- illustrated by Grandville in the 1838 Paris edition
- First appearance: Gulliver's Travels

= Struldbrugg =

Decrepit immortal

Illustrated by Rhead in the 1913 Harper edition

In Jonathan Swift's 1726 satirical novel Gulliver's Travels, the name struldbrugg (sometimes spelled struldbrug) is given to those humans in the nation of Luggnagg who are born seemingly normal, but are in fact immortal. Although struldbruggs do not die, they do continue aging. Swift's work depicts the evil of physical immortality without eternal youth.

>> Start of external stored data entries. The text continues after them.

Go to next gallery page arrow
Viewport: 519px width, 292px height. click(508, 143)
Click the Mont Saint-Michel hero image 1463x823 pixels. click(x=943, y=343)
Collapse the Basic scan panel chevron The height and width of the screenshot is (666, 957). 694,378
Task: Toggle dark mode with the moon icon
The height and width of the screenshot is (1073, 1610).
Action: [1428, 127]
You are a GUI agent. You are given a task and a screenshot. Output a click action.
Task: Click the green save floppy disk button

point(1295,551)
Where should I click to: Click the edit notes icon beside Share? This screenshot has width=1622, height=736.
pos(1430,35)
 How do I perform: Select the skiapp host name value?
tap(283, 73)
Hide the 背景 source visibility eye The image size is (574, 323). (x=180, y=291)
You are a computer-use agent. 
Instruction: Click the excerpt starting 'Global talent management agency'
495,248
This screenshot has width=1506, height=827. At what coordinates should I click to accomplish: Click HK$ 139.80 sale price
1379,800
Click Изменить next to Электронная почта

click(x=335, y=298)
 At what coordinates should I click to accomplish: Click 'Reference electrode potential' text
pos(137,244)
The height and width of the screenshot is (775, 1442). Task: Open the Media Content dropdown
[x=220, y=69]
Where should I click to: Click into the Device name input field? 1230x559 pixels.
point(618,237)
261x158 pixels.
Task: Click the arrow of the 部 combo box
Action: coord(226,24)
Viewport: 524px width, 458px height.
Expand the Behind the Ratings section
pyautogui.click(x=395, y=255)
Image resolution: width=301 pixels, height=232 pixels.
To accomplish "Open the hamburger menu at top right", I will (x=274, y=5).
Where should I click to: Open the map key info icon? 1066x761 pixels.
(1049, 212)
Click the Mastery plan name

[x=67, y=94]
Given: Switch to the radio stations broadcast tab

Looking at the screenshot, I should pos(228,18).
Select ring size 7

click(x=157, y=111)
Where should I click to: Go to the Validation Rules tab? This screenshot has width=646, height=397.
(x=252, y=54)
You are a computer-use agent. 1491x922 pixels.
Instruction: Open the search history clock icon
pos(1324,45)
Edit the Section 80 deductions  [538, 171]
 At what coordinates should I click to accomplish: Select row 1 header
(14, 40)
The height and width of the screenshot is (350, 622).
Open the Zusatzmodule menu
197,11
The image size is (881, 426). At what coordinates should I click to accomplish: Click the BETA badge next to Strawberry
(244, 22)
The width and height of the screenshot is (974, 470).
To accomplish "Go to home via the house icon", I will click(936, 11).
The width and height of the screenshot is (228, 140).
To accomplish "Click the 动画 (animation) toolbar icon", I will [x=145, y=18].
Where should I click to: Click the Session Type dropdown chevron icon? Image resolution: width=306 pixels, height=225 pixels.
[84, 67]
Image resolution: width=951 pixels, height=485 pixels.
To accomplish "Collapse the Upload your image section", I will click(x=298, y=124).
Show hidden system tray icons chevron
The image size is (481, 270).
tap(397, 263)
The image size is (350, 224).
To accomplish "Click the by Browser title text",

A struldbrugg is easily recognized by a red dot above his left eyebrow, at birth, which changes to black in old age; a struldbrugg is a normal human being until he reaches the age of eighty, when he becomes legally dead. Swift was at pains to point out the difference between Gulliver's idealistic views of the benefits of immortality, and the painful reality of it:

After this preface, he gave me a particular account of the struldbrugs among them. He said "they commonly acted like mortals till about thirty years old; after which, by degrees, they grew melancholy and dejected, increasing in both till they came to fourscore. This he learned from their own confession; for otherwise, there not being above two or three of that species born in an age, they were too few to form a general observation by. When they came to fourscore years, which is reckoned the extremity of living in this country, they had not only all the follies and infirmities of other old men, but many more, which arose from the dreadful prospect of never dying. They were not only opinionative, peevish, covetous, morose, vain, talkative; but incapable of friendship, and dead to all natural affection, which never descended below their grandchildren. Envy, and impotent desires, are their prevailing passions. But those objects against which their envy seems principally directed, are the vices of the younger sort, and the deaths of the old. By reflecting on the former, they find themselves cut off from all possibility of pleasure; and whenever they see a funeral they lament and repine that others are gone to a harbour of rest, to which they themselves never can hope to arrive. They have no remembrance of anything but what they learned and observed in their youth and middle age, and even that is very imperfect; and for the truth or particulars of any fact it is safer
to depend on common tradition, than upon their best recollections. The least miserable among them appear to be those who turn to dotage, and entirely lose their memories; these meet with more pity and assistance, because they want many bad qualities which abound in others.

"Dead" struldbruggs were forbidden to own property:

As soon as they have completed the term of eighty years, they are looked on as dead in law; their heirs immediately succeed to their estates; only a small pittance is reserved for their support; and the poor ones are maintained at the public charge. After that period, they are held incapable of any employment of trust or profit; they cannot purchase lands, or take leases; neither are they allowed to be witnesses in any cause, either civil or criminal or economic, not even for the decision of meers (metes) and bounds.

Because:

Otherwise, as avarice is the necessary consequence of old age, those immortals would in time become proprietors of the whole nation, and engross the civil power, which, for want of abilities to manage, must end in the ruin of the public.

==Related myths==
Chinese Taoism placed the Island of the Immortals eastward from China, while Swift places the struldbruggs near Japan.

The term struldbrug (with one "g") has been used in science fiction, most prolifically by Larry Niven, Robert Silverberg, and Pohl & Kornbluth to describe supercentenarians.

Cited in Angela Thirkell's Jutland Cottage, Chapter 10, in a conversation between Dr. Ford and Mr. Macfadyen. (Moyer Bell, 1999)(ISBN 978155921273).